Learning something new is one of my best motivators. I enjoy reading and listening to non-fiction books. I'm currently reading "Factfulness" by Hans Rosling and "How to Change Your Mind" by Michael Pollan. My current goal is to read at least two books a month. I focus my book selections on things that I feel could help me be a better or more informed person. I read professional development books. I read productivity books. I read history, science, and political books. And recently I've started trying to read more spiritual and philosophical books. I also listen to educational podcasts while I run. I watch inspirational vloggers when I lounge with my cat. I listen to people talk about productivity, organization, and personal growth. I try to keep up on the news and current events. And I do internet research on subjects I want to know more about. These are my active methods are learning new things.
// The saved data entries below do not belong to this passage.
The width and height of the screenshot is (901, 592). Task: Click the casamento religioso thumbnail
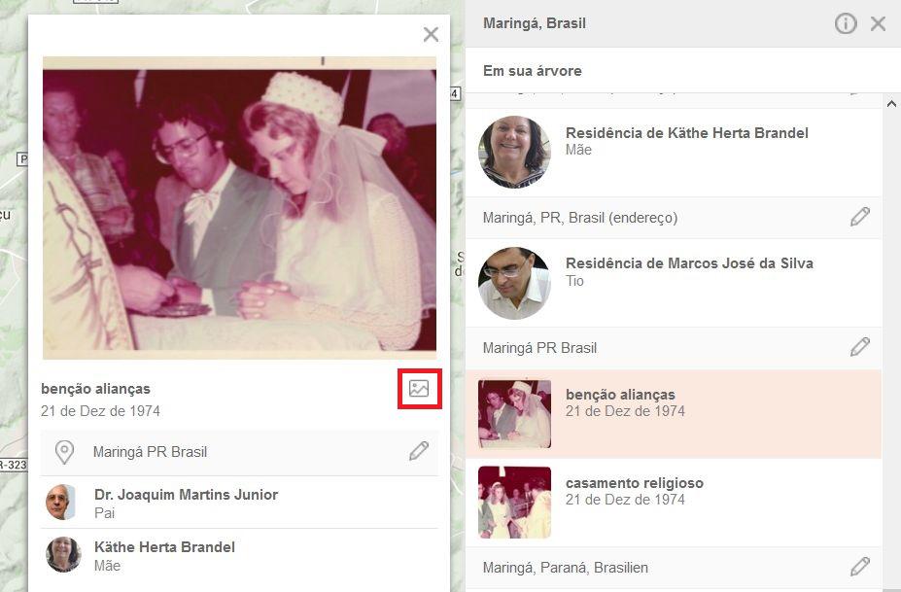pyautogui.click(x=514, y=503)
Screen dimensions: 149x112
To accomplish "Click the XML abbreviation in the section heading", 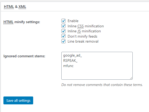I will point(22,7).
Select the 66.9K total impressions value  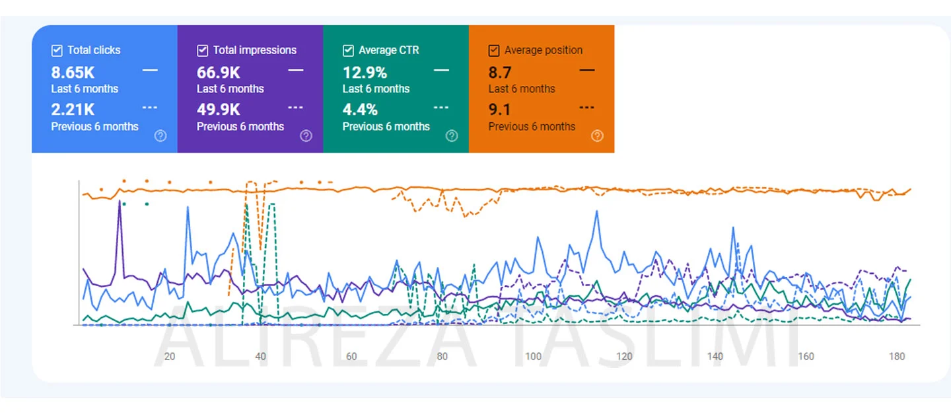coord(219,72)
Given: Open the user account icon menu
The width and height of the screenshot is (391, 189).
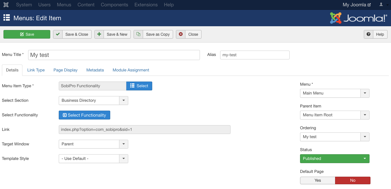Looking at the screenshot, I should 383,5.
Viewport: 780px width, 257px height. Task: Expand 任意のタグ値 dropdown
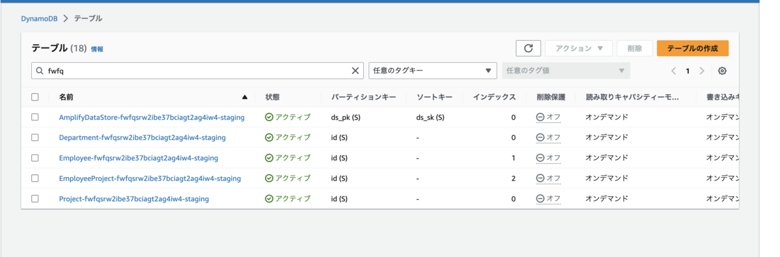[x=566, y=71]
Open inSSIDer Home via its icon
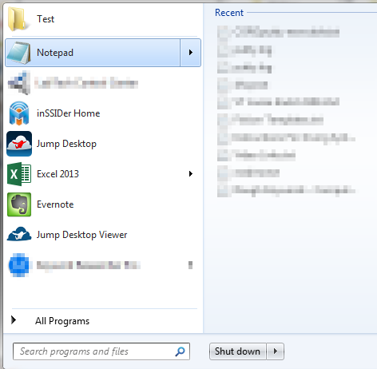Viewport: 377px width, 369px height. (x=19, y=113)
That said, there are lots of things I want to learn that I'm not sure when I'll be able to. I want to learn to correctly do Yoga and Tai Chi. I want to actually learn how to paint with acrylics. I want to learn how to compose better photographs and use my camera properly. I want to understand how to do my make up and style my hair.
The difference between the things I feel I can easily learn in the first paragraph and the things I want to learn in the second paragraph is obvious. The first paragraph is all things that I can learn passively. They are facts and numbers and ideas. The second paragraphs are things that require my physical attention to learn and master. Time and attention are limited resources. I know that I can't master (or even learn) all of the things I want to at the same time. I'll need to be selective and focused on these skills. This month I've been doing a daily yoga challenge, but honestly, I'm not being very good about it. I don't know what I'm doing. I feel like I need a teacher to correct my form, and you can't get that from internet videos.